Vistos los preceptos legales citados, y demás de general y pertinente aplicación, por la autoridad que nos confiere la Constitución Española,
Fallo
DESESTIMAR el recurso contencioso-administrativo interpuesto por la representación procesal de Fundación Pública Andaluza Progreso y Salud (en lo sucesivo FPS) contra la Resolución de fecha 26.09.2019 de la Secretaría General de Universidades, Investigación y Tecnología en virtud de la cual acuerda resolver desestimando íntegramente las pretensiones que fueron deducidas por FPS en el Recurso de reposición interpuesto frente a la Resolución de reintegro y pérdida de derecho al cobro dictada por la Secretaría General de Universidades, Investigación y Tecnología perteneciente a la Consejería de Economía, Conocimiento, Empresas y Universidad en fecha 13.12.2018, por la que se acuerda el reintegro de la cantidad de 102.403,91 euros, de los que 85.240,50 euros corresponden al principal, y 17.163,41 euros a los intereses, que confirmamos.
Se imponen las costas a la parte recurrente, limitadas a 1500 euros más el IVA que fuera procedente.

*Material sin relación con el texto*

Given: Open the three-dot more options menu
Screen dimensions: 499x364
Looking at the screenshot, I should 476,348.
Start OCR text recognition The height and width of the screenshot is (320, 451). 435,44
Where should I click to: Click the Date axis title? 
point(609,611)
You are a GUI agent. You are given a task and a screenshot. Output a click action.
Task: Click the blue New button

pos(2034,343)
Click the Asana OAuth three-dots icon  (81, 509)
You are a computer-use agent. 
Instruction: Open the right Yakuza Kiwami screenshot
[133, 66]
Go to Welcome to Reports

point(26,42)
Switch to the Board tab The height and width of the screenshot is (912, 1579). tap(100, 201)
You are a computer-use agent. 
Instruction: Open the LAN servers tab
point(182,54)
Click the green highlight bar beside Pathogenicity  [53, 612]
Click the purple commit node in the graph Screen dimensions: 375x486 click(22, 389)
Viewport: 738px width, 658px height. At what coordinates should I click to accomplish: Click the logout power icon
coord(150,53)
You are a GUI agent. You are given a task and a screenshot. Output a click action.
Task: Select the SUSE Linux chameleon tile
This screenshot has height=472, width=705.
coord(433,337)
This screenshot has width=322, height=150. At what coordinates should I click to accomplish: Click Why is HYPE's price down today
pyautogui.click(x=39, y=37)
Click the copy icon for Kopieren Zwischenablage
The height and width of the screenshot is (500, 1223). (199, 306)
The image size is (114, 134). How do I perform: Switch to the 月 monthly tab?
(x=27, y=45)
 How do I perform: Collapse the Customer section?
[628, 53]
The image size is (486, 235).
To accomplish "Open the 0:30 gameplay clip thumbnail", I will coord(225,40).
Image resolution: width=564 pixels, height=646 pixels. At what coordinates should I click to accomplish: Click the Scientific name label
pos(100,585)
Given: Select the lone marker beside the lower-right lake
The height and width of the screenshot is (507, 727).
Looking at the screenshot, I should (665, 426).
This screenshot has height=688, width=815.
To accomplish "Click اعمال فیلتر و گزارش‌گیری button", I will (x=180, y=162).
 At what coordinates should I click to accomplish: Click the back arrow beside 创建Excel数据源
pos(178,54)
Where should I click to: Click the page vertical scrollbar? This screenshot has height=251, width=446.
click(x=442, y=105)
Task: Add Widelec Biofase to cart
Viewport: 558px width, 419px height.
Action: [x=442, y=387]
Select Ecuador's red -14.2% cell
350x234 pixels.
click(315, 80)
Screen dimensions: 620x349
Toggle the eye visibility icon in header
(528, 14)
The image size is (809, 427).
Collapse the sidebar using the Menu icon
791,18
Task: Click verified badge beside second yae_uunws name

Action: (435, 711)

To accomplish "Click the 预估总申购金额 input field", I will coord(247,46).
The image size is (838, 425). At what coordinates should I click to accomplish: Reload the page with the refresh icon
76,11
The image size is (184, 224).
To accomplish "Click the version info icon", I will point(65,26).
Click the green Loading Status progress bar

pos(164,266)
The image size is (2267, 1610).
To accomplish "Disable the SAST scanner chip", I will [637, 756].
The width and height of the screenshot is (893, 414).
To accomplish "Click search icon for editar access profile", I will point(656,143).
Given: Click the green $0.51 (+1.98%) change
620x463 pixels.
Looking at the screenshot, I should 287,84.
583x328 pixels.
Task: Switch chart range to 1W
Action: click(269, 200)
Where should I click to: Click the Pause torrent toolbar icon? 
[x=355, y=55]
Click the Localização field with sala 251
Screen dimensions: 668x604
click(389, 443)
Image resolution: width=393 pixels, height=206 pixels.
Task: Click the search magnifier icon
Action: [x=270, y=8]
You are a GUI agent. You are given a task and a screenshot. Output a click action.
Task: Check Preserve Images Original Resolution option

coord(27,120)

Notifíquese la presente resolución a las partes, con las prevenciones del artículo 248.4 de la Ley Orgánica 6/1985, de 1 de julio, del Poder Judicial, haciéndoles saber que, contra la misma, cabe interponer recurso de casación ante el Tribunal Supremo, limitado exclusivamente a las cuestiones de derecho, siempre y cuando el recurso pretenda fundarse en la infracción de normas de Derecho estatal o de la Unión Europea quesea relevante y determinante del fallo impugnado, y hubieran sido invocadas oportunamente en el proceso o consideradas por la Sala sentenciadora. Para la admisión del recurso será necesario que la Sala de lo Contencioso-Administrativo del Tribunal Supremo estime que el recurso presenta interés casacional objetivo para la formación de jurisprudencia, de conformidad con los criterios expuestos en el artículo 88.2 y 3 dela LJCA. El recurso de casación se preparará ante la Sala de instancia en el plazo de treinta días, contados desde el siguiente al de la notificación de la resolución que se recurre, estando legitimados para ello quienes hayan sido parte en el proceso, o debieran haberlo sido, y seguirá el cauce procesal descrito por los artículos 89 y siguientes de la LJCA. En iguales términos y plazos podrá interponerse recurso de casación ante el Tribunal Superior de Justicia cuando el recurso se fundare en infracción de normas emanadas de la Comunidad Autónoma.
Así por esta nuestra Sentencia, definitivamente juzgando, lo pronunciamos, mandamos y firmamos.